I played the alto saxophone from sixth grade all the way up through my sophomore year of high school. I chose the alto sax because Jennie Baker said it was cool and I was told I was too big to play the flute. While I didn’t have tons of passion for the sax, I was okayish at it. The only reason I quit my junior year was that I found my passion and it was the student newspaper. Band conflicted with newspaper. They both met fourth hour, and words won over music.

Because I was okayish, I was always first or second chair. Twila, a tall (but like normal tall and not freakishly tall), beautiful girl was also okayish at the alto sax and so we sat next to each other in band for the better part of four years.

Twila would frequently rearrange the music stands in front of us to build a barrier between where the teacher stood and where we sat.

“What are you doing?” I asked once.
“I don’t want him to be able to look up my skirt,” she said.

I’m sure I shrugged it off at the time, but I never forgot it.

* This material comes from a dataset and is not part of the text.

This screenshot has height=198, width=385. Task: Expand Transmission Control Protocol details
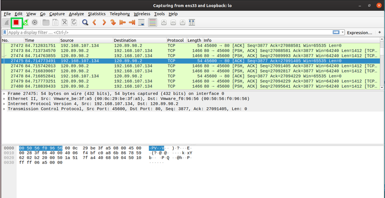[x=4, y=109]
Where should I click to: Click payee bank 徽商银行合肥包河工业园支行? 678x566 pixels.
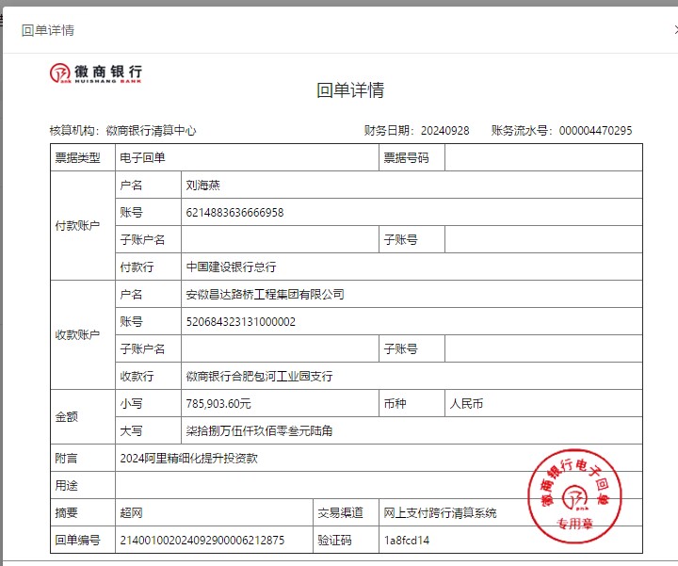(259, 377)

Tonight I was watching an Amanda Shires & Jason Isbell livestream and kind of wishing I had played the violin, because I love songs with violins in them. Then I remembered that I was only okayish at saxophone and then I remembered ol’ Twila. Then I got mad.

I got mad because it never occurred to me to watch out for boys or men looking up my skirt, and nobody ever told me about this kind of stuff because I was fat. It still probably wouldn’t occur to me. Why? Because I grew up in the 80s where fat girls were not sexual or desired. They were sad jokes. Occasionally, they were hyper-sexual much to the chagrin of whatever poor chump she desired. That desire was never returned.

To add to that, my parents would often discuss why I would never find a boyfriend.
My dad: She’s too fat, men don’t like fatties.
My mom: No way, men like fatties, she’s too tall. Men don’t want women taller than them.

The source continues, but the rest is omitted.